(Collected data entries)
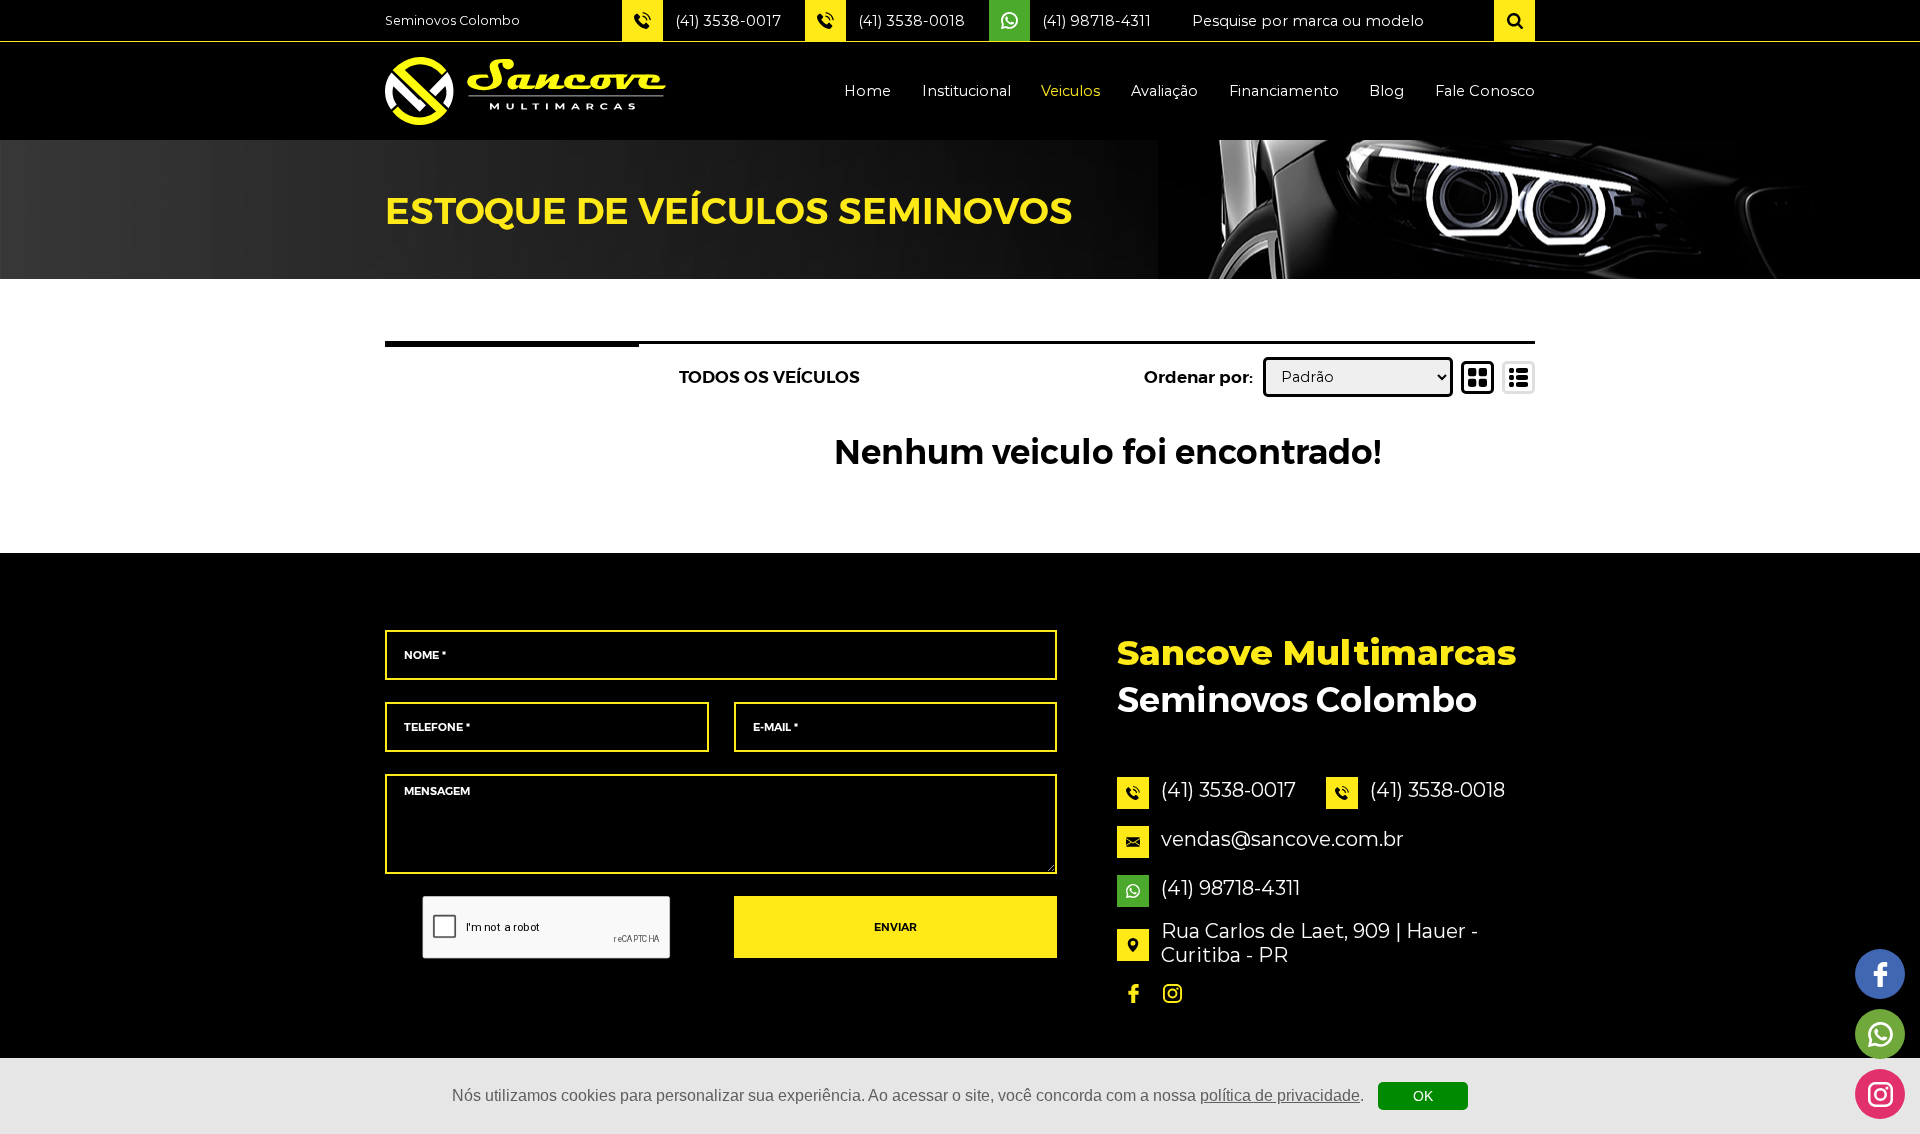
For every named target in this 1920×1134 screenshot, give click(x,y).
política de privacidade (1280, 1095)
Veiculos (1070, 91)
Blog (1386, 91)
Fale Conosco (1485, 91)
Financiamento (1284, 91)
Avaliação (1164, 91)
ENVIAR (895, 927)
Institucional (966, 91)
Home (867, 91)
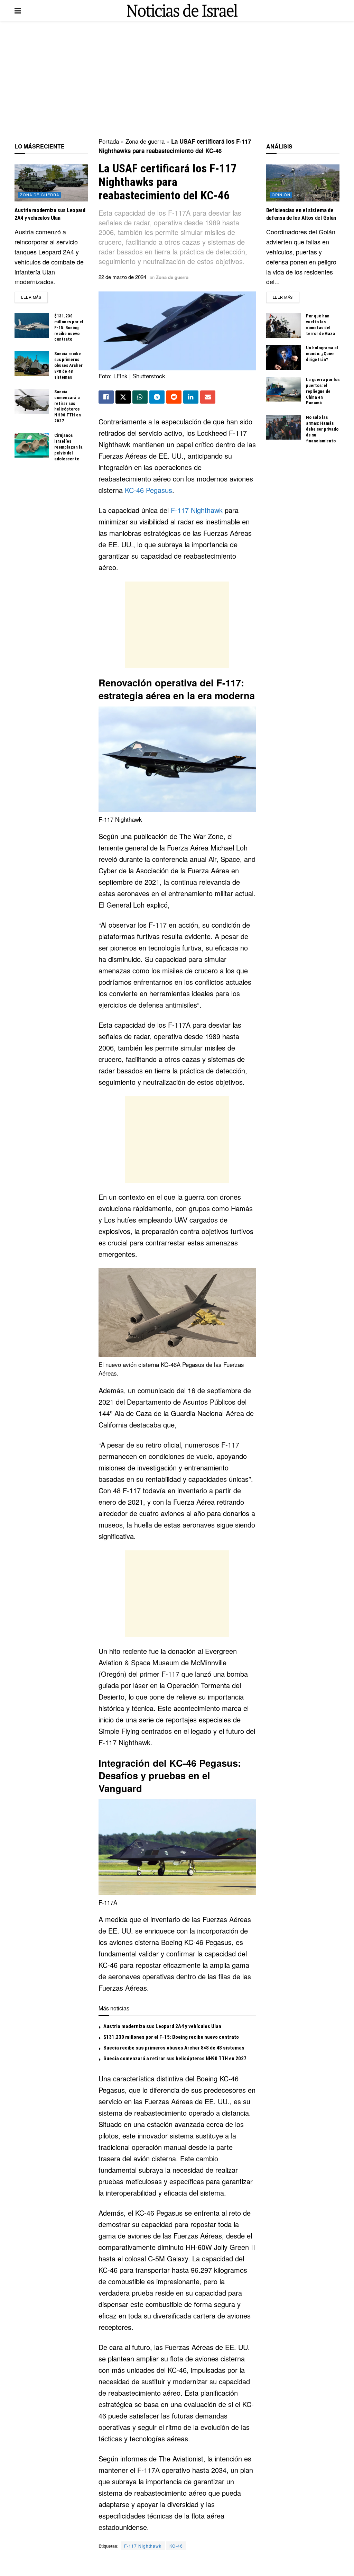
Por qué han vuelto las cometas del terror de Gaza (320, 324)
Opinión (281, 194)
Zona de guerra (145, 141)
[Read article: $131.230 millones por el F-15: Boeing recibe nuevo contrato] (32, 325)
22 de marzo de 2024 (122, 276)
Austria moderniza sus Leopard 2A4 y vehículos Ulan (162, 2026)
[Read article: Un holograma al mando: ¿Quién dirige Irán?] (283, 357)
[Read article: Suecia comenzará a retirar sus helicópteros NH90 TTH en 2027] (32, 401)
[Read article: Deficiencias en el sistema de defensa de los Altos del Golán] (303, 182)
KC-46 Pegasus (148, 490)
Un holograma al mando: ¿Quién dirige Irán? (322, 353)
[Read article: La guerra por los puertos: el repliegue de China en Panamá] (283, 389)
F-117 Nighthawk (197, 510)
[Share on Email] (207, 397)
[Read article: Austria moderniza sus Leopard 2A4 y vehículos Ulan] (51, 182)
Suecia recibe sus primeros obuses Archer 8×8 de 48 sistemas (173, 2048)
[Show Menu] (18, 10)
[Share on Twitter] (123, 397)
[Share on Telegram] (157, 397)
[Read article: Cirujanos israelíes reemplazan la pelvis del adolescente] (32, 445)
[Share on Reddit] (173, 397)
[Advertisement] (177, 79)
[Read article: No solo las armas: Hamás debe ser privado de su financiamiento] (283, 427)
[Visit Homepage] (182, 10)
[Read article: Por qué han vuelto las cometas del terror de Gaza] (283, 325)
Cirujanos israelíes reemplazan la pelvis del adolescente (68, 447)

## PROMPT
Output each line of the records exactly. Any picture is skipped.

## COMPLETED EXERCISE
For every named target in this 1920×1134 screenshot, give click(x,y).
política de privacidade (1280, 1095)
Veiculos (1070, 91)
Blog (1386, 91)
Fale Conosco (1485, 91)
Financiamento (1284, 91)
Avaliação (1164, 91)
ENVIAR (895, 927)
Institucional (966, 91)
Home (867, 91)
Por qué han vuelto las cometas del terror de Gaza (320, 324)
Opinión (281, 194)
Zona de guerra (145, 141)
[Read article: $131.230 millones por el F-15: Boeing recibe nuevo contrato] (32, 325)
22 de marzo de 2024 (122, 276)
Austria moderniza sus Leopard 2A4 y vehículos Ulan (162, 2026)
[Read article: Un holograma al mando: ¿Quién dirige Irán?] (283, 357)
[Read article: Suecia comenzará a retirar sus helicópteros NH90 TTH en 2027] (32, 401)
[Read article: Deficiencias en el sistema de defensa de los Altos del Golán] (303, 182)
KC-46 Pegasus (148, 490)
Un holograma al mando: ¿Quién dirige Irán? (322, 353)
[Read article: La guerra por los puertos: el repliegue de China en Panamá] (283, 389)
F-117 Nighthawk (197, 510)
[Share on Email] (207, 397)
[Read article: Austria moderniza sus Leopard 2A4 y vehículos Ulan] (51, 182)
Suecia recibe sus primeros obuses Archer 8×8 de 48 sistemas (173, 2048)
[Show Menu] (18, 10)
[Share on Twitter] (123, 397)
[Share on Telegram] (157, 397)
[Read article: Cirujanos israelíes reemplazan la pelvis del adolescente] (32, 445)
[Share on Reddit] (173, 397)
[Advertisement] (177, 79)
[Read article: No solo las armas: Hamás debe ser privado de su financiamiento] (283, 427)
[Visit Homepage] (182, 10)
[Read article: Por qué han vuelto las cometas del terror de Gaza] (283, 325)
Cirujanos israelíes reemplazan la pelvis del adolescente (68, 447)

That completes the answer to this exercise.